(Data items)
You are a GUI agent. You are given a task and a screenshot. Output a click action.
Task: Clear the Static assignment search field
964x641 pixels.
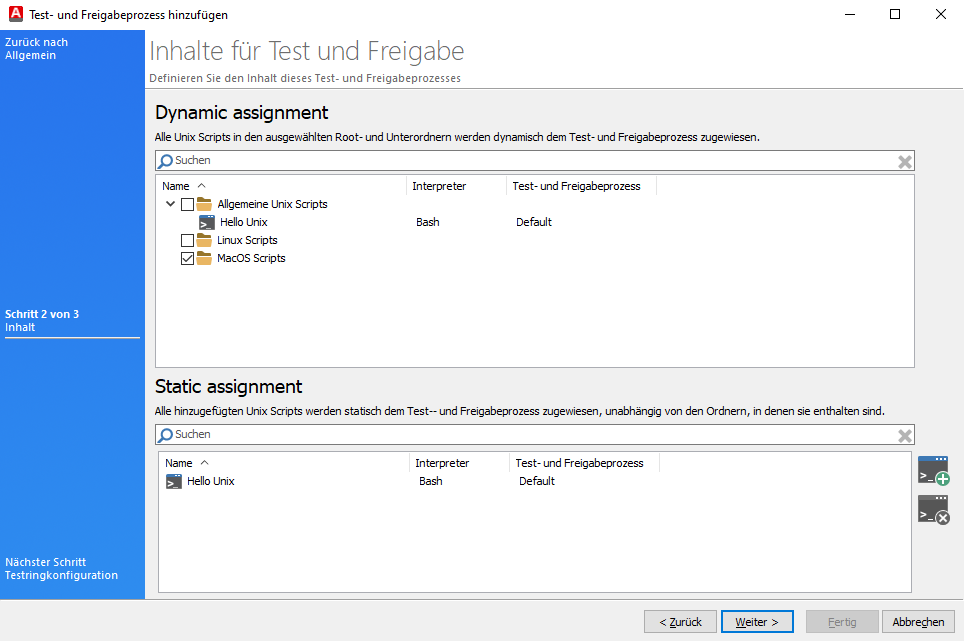click(904, 434)
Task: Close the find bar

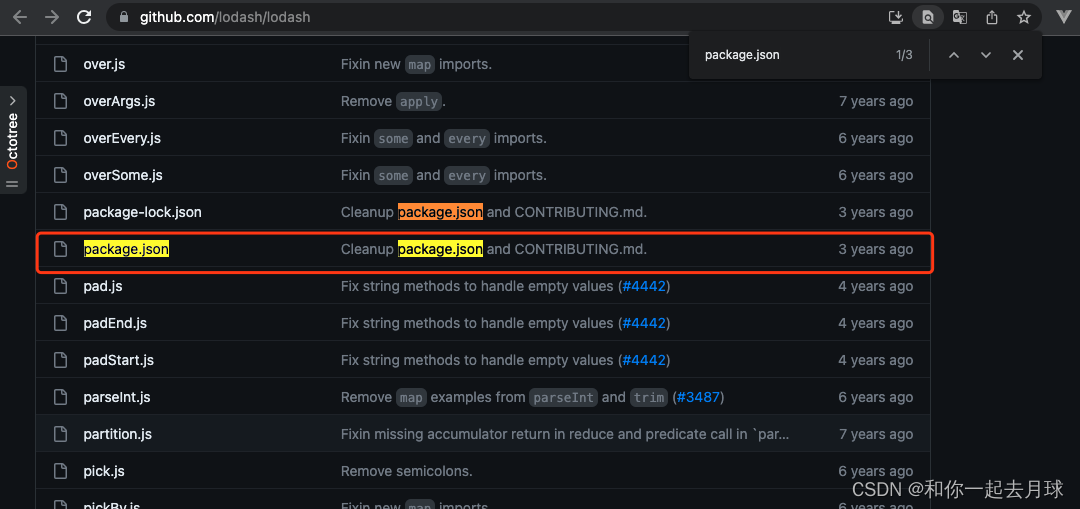Action: tap(1017, 55)
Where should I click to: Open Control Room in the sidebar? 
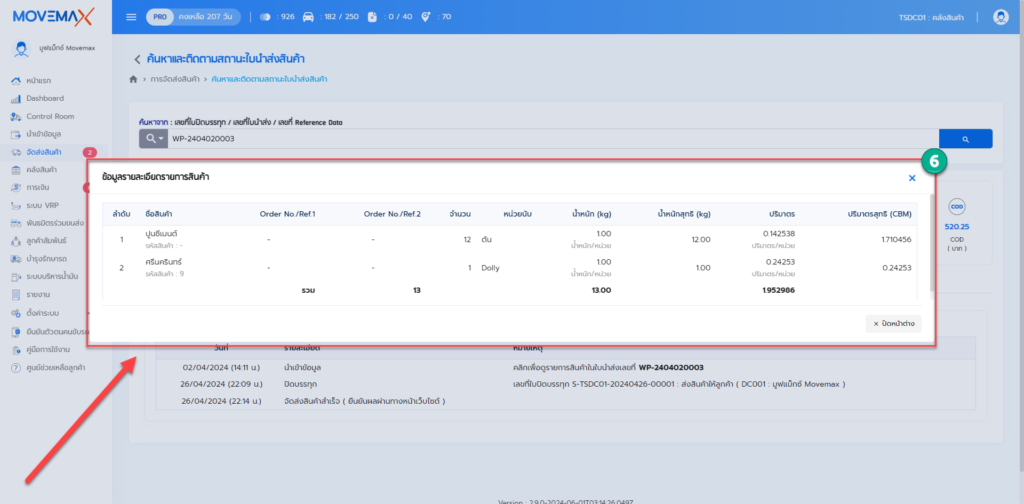point(50,116)
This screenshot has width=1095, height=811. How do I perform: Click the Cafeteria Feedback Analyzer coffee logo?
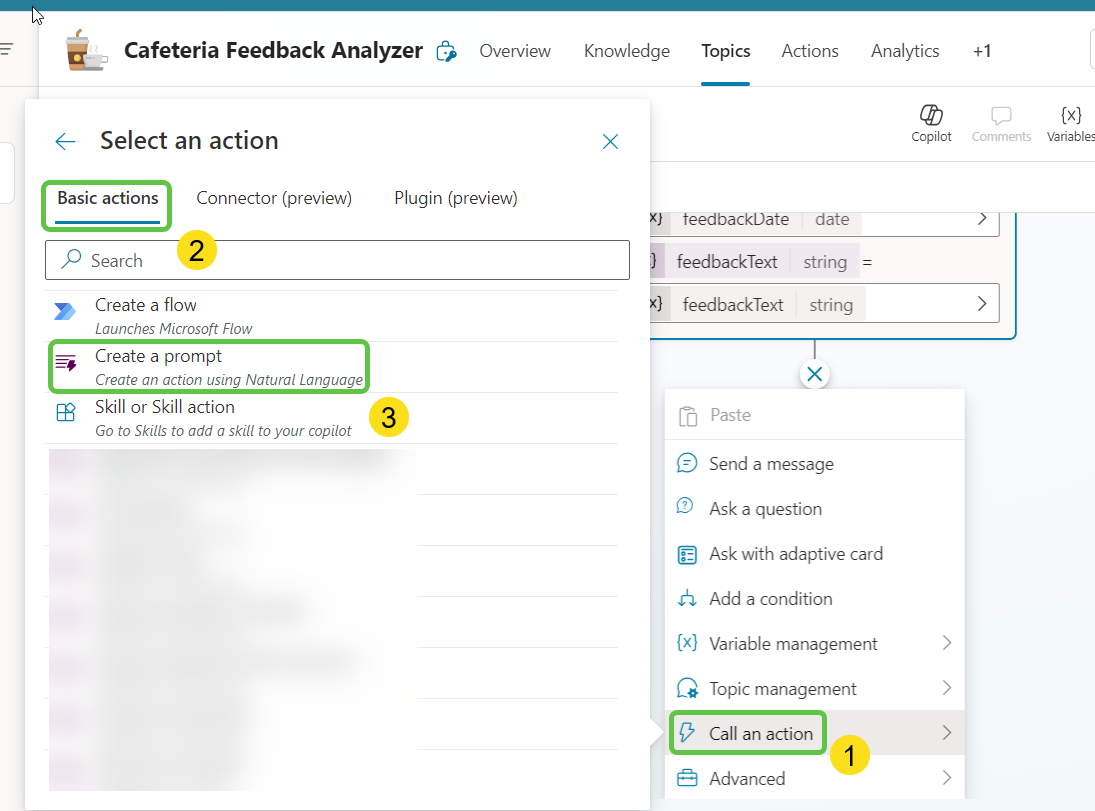coord(86,51)
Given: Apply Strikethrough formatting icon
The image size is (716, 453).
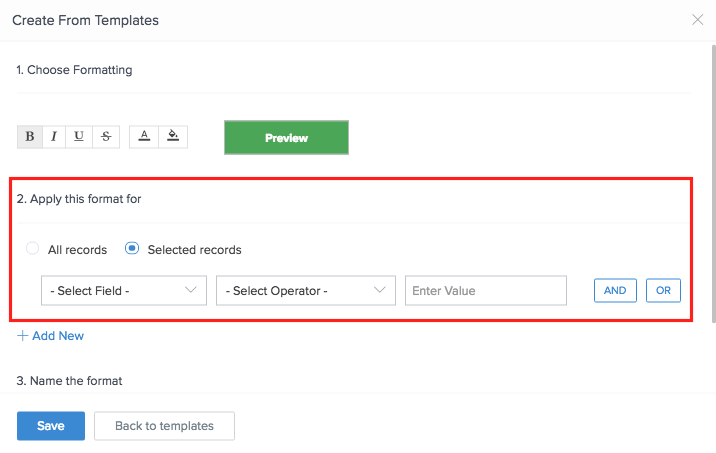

= WHAT TO WORK ON =
All of the data must be set down exactly, with no pictures included.

= WRITTEN ANSWER =
You are a GUI agent. You are given a task and a screenshot. Output a click action.
Task: Clear the Static assignment search field
964x641 pixels.
click(904, 434)
Task: Close the find bar

Action: tap(1017, 55)
Where should I click to: Open Control Room in the sidebar? 
point(50,116)
This screenshot has width=1095, height=811. How do I perform: Click the Cafeteria Feedback Analyzer coffee logo?
coord(86,51)
Given: Apply Strikethrough formatting icon
The image size is (716, 453).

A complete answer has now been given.